• _Problem A_
In the rows, starting with the line with "Given: Click the pressure value 175-210" and going on through the end of the rows, substitute "Brush tool" for "Text tool" and write those lines out again with nothing else changed.
— Start Selected extract —
The fence can only be built around the outside sides of the garden.

- So, the total length of the fence required= Sum of lengths of all the sides of the garden.
- Since the garden is rectangular, the sum of the length of all the sides is nothing but the perimeter of the garden.
- Perimeter = 2 × (10 + 15) = 50 metres

Hence, the required length of the fence is 50 meters.

Therefore, option E is the correct Answer.

### Question: 2

Steve wants to paint one rectangular shaped wall of his room. The cost to paint the wall is $1.5 per square meter. If the wall is 25 meters long and 18 meters wide, then what is the total cost to paint the wall?

- $ 300
- $ 350
- $ 450
- $ 600
- $ 675

##### Solution

**Step 1: Given**

- Steve wants to paint one wall of his room.
- The wall is 25 meters long and 18 meters wide.
- Cost to paint the wall is $1.5 per square meter.

**Step 2: To find**

- The total cost to paint the wall.

**Step 3: Approach and Working out**

- A wall is painted across its entire area.
— End Selected extract —
— Start Excerpted records —
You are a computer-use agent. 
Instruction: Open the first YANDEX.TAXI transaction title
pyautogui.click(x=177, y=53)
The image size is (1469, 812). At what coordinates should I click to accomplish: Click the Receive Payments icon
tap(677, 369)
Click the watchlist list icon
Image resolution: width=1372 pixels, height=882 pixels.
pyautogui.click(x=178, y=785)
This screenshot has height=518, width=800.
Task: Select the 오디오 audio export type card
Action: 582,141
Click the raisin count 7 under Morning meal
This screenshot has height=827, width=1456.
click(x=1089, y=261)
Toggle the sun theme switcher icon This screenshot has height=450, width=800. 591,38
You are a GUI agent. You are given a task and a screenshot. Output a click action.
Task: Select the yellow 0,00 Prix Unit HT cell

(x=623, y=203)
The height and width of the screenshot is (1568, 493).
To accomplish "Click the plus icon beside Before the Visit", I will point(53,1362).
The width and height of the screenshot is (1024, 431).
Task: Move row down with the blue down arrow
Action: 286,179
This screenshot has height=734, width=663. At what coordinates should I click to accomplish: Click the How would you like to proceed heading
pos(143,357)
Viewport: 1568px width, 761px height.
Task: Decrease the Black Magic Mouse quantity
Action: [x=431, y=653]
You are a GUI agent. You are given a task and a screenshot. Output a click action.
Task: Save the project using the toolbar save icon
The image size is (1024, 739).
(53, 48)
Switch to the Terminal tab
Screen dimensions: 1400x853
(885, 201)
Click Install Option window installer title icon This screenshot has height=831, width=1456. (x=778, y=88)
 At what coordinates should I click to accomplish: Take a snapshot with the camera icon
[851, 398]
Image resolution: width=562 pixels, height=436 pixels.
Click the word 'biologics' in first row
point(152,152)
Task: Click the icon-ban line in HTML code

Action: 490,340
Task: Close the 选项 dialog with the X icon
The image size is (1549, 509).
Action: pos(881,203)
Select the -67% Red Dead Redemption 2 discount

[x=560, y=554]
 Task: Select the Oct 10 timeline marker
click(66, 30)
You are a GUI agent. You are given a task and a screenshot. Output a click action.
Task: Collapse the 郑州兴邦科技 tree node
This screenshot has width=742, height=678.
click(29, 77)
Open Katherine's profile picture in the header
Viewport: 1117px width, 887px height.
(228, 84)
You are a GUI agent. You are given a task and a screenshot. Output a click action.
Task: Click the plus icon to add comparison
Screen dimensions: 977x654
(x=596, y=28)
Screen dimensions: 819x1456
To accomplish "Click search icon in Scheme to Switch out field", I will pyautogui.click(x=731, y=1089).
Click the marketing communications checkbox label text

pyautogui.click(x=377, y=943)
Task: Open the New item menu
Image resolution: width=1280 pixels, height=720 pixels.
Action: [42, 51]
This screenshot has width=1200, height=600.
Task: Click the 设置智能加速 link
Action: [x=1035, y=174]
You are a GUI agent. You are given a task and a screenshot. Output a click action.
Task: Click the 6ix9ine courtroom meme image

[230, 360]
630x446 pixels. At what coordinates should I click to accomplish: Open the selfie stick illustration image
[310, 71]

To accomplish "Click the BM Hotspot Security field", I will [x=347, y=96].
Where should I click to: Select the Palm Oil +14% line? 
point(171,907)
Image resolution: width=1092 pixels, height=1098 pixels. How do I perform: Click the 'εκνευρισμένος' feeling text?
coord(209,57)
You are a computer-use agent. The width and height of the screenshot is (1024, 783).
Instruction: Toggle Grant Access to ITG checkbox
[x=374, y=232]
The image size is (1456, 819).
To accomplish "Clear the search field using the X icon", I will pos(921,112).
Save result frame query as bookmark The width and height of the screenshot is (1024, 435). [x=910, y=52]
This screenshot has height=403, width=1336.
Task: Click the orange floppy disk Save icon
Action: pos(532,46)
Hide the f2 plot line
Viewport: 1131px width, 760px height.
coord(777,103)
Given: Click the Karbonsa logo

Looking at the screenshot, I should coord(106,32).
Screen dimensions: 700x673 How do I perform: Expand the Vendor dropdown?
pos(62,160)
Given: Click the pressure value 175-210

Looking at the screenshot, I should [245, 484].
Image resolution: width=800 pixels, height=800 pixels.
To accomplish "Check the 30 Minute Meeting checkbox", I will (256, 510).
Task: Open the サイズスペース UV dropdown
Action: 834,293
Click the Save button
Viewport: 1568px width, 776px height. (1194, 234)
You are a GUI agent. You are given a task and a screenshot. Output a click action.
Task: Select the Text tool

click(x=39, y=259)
— End Excerpted records —
• _Problem B_
Retype the part of the geometry word problems that starts with "- Steve wants" and goes on through "paint the wall.", copying it character for character.

• _Exercise output A_
Given: Click the pressure value 175-210

Looking at the screenshot, I should [245, 484].
Image resolution: width=800 pixels, height=800 pixels.
To accomplish "Check the 30 Minute Meeting checkbox", I will (256, 510).
Task: Open the サイズスペース UV dropdown
Action: 834,293
Click the Save button
Viewport: 1568px width, 776px height. (1194, 234)
You are a GUI agent. You are given a task and a screenshot. Output a click action.
Task: Select the Brush tool

click(x=39, y=259)

• _Exercise output B_
- Steve wants to paint one wall of his room.
- The wall is 25 meters long and 18 meters wide.
- Cost to paint the wall is $1.5 per square meter.

**Step 2: To find**

- The total cost to paint the wall.